² Central Veterinary Laboratory, Veterinary Head Office of Khorasan Razavi, Mashhad, Iran.
³ Department of Pathology, School of Veterinary Medicine, Ferdowsi University of Mashhad, Mashhad, Iran.

Abstract

Diazinon (DZN) with prominent neurotoxic effects perturbs CNS function via multiple mechanisms. This investigation intends to explore mood, spatial learning, and memory dysfunction, acetylcholine esterase (AChE) activity, and neurodegeneration-related gene expression in the cortex and hippocampus regions of mice exposed to DZN for 63 consecutive days (subchronic exposure). Adult male albino mice were orally given sublethal DZN (DZN_L = 0.1 mg/kg, DZN_M = 1 mg/kg and DZN_H = 10 mg/kg). All mice in the DZN_H group died within 3 weeks postexposure. DZN_L and DZN_M caused body and brain weight loss (p < 0.05). Completing 9 weeks of DZN exposure, a marked decline in AChE activity and oxidative stress level was indicated in both brain regions (p < 0.05). Also, synaptophysin, vesicular acetylcholine transferase, and glutamate decarboxylase gene expressions were affected in both brain regions (p < 0.05). Furthermore, the present study revealed that DZN administration increased anxiety and depressive-like behaviors (p < 0.0001). Spatial learning and short- and long-memory were severely affected by DZN_L and DZN_M treatments (p < 0.0001). Taken together, subchronic exposure to low and medium doses of DZN can cause AChE inhibition, oxidative damage, and neurotransmitter disturbances in brain cells and induce neurodegeneration. These changes would impair mood, spatial learning, and memory function.

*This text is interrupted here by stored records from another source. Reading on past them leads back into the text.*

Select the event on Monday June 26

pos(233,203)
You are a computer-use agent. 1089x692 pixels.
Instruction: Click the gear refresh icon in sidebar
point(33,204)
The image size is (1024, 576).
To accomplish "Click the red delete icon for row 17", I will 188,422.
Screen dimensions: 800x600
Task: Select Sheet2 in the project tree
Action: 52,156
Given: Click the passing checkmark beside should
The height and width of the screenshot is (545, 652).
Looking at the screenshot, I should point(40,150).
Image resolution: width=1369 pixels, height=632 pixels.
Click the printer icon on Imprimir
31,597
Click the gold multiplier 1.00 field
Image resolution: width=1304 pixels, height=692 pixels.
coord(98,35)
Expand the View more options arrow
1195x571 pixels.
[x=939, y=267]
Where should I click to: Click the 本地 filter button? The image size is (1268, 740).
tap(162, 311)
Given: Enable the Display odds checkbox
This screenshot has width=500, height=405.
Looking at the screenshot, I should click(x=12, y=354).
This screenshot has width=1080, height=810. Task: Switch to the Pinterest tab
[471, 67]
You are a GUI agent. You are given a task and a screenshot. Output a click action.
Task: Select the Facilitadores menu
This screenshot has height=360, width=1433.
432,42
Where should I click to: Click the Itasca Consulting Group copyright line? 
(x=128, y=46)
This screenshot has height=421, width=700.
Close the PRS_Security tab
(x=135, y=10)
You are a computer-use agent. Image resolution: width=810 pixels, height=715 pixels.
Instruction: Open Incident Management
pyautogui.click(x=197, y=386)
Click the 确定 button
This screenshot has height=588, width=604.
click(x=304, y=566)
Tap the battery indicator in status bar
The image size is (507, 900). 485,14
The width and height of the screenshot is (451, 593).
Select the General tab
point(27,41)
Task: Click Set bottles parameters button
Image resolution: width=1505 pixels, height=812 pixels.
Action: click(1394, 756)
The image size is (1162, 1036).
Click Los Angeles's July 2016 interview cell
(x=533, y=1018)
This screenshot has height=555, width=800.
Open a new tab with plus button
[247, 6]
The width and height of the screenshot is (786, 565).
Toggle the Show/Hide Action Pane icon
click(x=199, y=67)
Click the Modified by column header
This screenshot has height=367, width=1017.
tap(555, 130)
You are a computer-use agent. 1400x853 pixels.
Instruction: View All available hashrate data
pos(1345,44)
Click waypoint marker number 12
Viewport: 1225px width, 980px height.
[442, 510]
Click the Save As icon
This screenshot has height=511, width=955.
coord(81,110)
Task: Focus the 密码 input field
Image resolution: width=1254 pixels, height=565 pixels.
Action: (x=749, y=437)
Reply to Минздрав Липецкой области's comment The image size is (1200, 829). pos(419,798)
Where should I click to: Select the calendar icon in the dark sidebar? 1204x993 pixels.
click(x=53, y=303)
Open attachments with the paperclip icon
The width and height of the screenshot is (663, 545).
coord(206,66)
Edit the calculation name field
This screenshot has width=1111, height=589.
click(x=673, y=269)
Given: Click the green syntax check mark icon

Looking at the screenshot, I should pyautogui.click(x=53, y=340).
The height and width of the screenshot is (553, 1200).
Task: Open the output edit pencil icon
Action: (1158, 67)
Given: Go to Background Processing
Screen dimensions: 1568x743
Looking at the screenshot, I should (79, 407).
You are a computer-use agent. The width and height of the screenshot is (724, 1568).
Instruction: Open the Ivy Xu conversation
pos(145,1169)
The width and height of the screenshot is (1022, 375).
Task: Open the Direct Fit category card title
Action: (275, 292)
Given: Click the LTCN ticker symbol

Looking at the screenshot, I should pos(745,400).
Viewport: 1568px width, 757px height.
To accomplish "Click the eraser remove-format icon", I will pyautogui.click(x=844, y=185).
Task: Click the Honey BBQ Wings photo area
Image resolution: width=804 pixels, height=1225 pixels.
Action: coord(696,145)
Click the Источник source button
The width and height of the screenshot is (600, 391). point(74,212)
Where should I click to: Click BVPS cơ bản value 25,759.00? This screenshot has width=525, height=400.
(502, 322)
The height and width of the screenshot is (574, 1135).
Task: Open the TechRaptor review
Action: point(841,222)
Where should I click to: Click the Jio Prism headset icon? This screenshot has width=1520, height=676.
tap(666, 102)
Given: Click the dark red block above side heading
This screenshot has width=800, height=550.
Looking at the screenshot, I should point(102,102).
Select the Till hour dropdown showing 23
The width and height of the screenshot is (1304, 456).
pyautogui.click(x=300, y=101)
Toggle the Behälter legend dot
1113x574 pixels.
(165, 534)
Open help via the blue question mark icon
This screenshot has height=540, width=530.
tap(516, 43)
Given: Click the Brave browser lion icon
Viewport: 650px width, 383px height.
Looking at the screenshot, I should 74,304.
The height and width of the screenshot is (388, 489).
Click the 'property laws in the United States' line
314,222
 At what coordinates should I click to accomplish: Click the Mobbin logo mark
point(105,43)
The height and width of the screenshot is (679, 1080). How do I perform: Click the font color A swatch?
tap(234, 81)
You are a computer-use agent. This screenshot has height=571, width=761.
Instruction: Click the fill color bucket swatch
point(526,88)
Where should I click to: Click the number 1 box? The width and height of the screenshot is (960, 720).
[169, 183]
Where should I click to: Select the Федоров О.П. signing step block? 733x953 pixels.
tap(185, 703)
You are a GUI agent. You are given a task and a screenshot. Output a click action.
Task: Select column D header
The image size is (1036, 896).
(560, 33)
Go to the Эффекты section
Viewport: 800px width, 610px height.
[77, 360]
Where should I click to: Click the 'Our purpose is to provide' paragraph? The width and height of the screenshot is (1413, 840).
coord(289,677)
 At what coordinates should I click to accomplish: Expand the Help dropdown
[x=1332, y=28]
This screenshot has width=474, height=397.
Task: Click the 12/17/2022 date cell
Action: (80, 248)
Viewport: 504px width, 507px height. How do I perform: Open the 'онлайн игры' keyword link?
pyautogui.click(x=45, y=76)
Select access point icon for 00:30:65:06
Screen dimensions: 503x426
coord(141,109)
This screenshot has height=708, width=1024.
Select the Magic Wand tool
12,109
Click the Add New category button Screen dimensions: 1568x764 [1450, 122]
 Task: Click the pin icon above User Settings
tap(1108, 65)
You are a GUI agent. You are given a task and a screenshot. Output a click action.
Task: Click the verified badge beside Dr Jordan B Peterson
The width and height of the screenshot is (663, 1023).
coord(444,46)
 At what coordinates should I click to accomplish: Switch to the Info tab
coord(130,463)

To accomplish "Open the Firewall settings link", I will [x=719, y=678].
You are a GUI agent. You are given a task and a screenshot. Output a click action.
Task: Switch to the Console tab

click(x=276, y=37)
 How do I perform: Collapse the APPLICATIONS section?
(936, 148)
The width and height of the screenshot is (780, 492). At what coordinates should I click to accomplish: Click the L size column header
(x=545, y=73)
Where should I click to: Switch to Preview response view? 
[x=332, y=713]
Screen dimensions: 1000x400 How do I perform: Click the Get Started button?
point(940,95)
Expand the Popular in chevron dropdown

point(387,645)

Keywords: AChE, acetylcholine esterase; AD, Alzheimer’s disease; Ach, acetylcholine; COX-2, cyclooxygenase-2; CX, cerebral cortex; Cerebral cortex; DZN, diazinon; DZO, diazoxon; Diazinon; FRAP, ferric reducing antioxidant power; FST, forced swim test; GABA, ϒ-aminobutyric acid; GAD65, glutamate decarboxylase 65; HP, hippocampus; Hippocampus; LD50, lethal dose 50; MB, marble burying test; MDA, malondialdehyde; MWM, Morris water maze test; Memory; NOAEL, no-observed-adverse-effect level; Neurodegenerative diseases; Ops, organophosphates; PD, Parkinson’s disease; RNS, reactive nitrogen species; ROS, reactive oxygen species; SEM, standard error of the mean; SYP, synaptophysin; Spatial learning; VAChT, vesicular acetylcholine transferase; qRT-PCR, quantitative reverse transcription-polymerase chain reaction.